Friday was one of the most boring days I’ve had in a while, my sister and I have recently begun to re-watch It started with a Kiss a.ka. Itsura No Kiss (The Live Action Drama) for the second time this year. After I did my exercises (Yaaay!) When Saturday rolled around, we went off to visit Vicki at her little shop on Solomons. It’s a nice, but small, little shop where she serves snacks, we has a pseudo interview and Vicki said; “Might” unfortunately, my sister was still excited and told everyone she would get it. I’m still nervous about it and I have to give it to God, otherwise I’m going to freak out (not in a good way.)

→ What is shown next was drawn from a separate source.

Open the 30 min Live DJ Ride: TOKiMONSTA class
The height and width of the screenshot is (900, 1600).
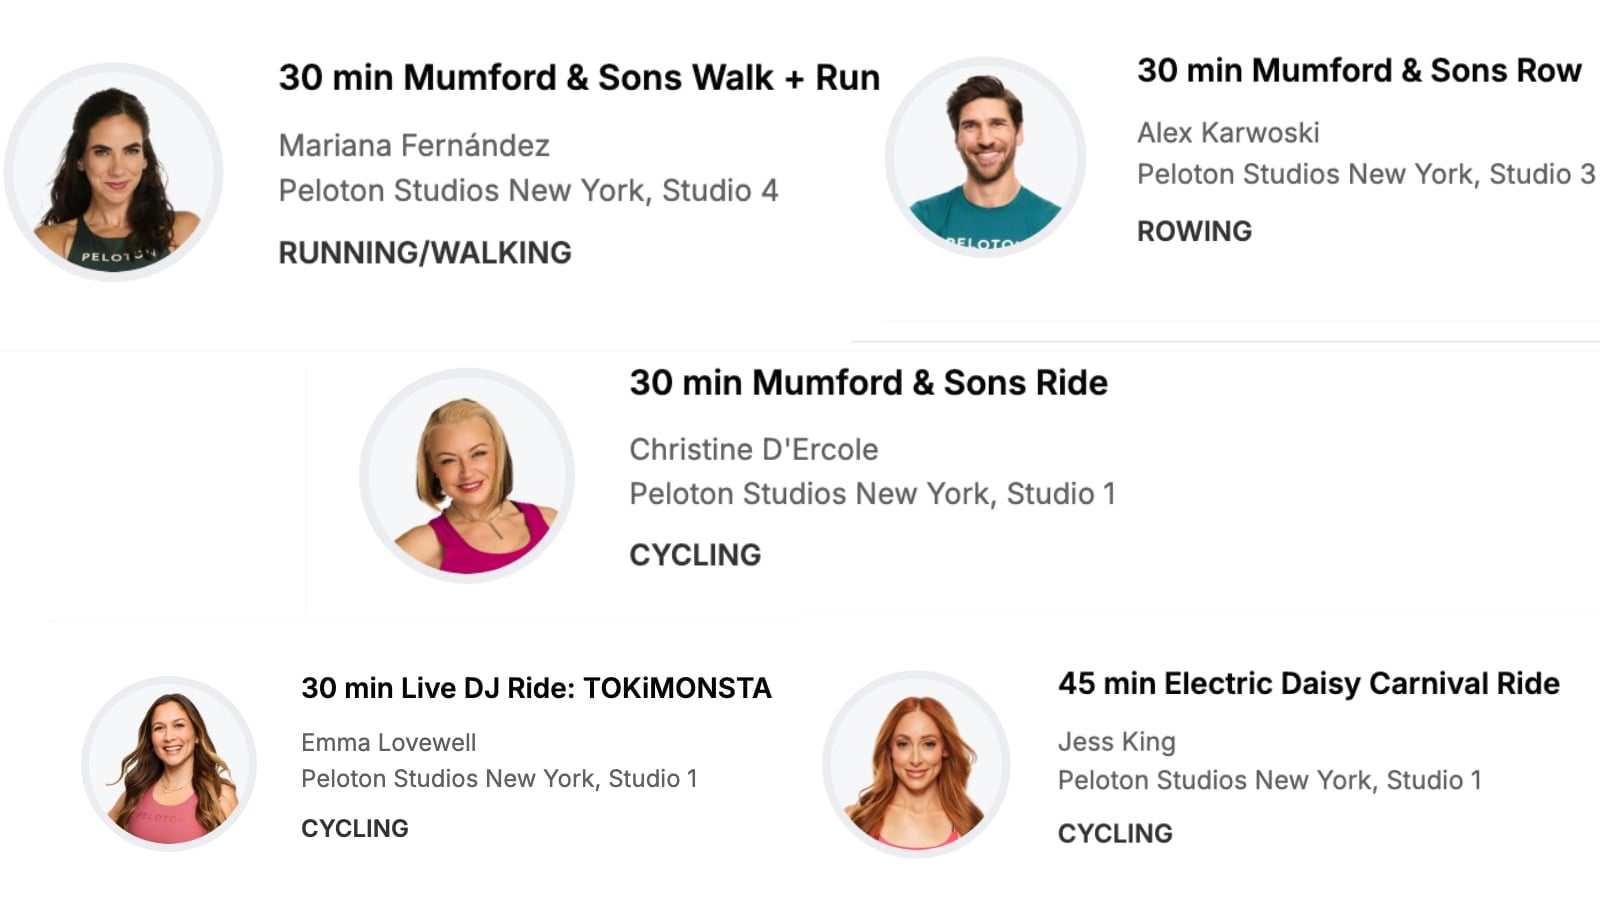pyautogui.click(x=536, y=688)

We went shopping afterward, yatta, yatta… when we got home, that’s when my real weekend trouble began. Well it was exciting, because my Tablet was there! 3 days early I might add. So it was completely un-expected. I also bought a Nib pen and ink that day, and I started to ink like a real Manga-ka! I’m still working on it, a lot of my pages I inked have blots, ahah. I’ve dubbed them blots of doom.

Well, sometime in the evening, my cat, George. Urinated on our gas stove, it’s what we have for heat. There is a pilot light and everything. This isn’t the first time he has done that, furiously I slammed him in his cage telling him, I was finally going to go through with my promise on giving him away. I did talk seriously with my mom about it. But a few minutes after I hung up the phone, I felt so guilty. My heart wrenched and I began to cry/sob. My sister couldn’t console me, though she did a good job trying, and I slept on those thoughts. The next morning, Sunday, I resolved that I just couldn’t give George back to the Shelter. I would hate myself so much if I did, plus he is my baby! I couldn’t. So I decided to just work harder to make him happy.

I’ve been lazy about my care for him, and that’s all my fault. My mom told me she was proud of me and looking back, I think my time of the month is coming up. Good gosh, so emotional.

I went ot Vicki’s again and we bought some ice-cream. On the way home, I realized how much it felt like Spring. I felt so renewed after crying and letting all my frustrated emotions roll off of me. It was like having God hold me close and tell me, “You will be fine.” I realized, inwardly, I have bloomed for Spring, my heart is refreshed and I’m ready to jump back into the world with all my heart.

Its interesting, Spring is a special occasion for me. For just as the season begins to shift, so does my soul. Through Winter, it becomes a dry, and even though I’m living in Christ, I feel stretched to the brink, my soul asleep waiting for Spring. When Spring comes, I wake up with a yawn and a smile ready to rejoin the world, just like the plants and trees and animals. And nearly, the same time last year, I let God into my heart, fully. Spring is a beautiful time of year and I’m grateful to God for it.

Last night, I read Ecclesiastes 7, and that verse (see above) struck so close to home. I’m always surprised by how God works. And you know what? I always want to be, God knows how much I like the unexpected, so I pray He will continue to work in my life and continue to surprise me with the unexpected.

“Consider the work of God;
For who can make straight what He has made crooked?” – Ecclesiastes 7: 13.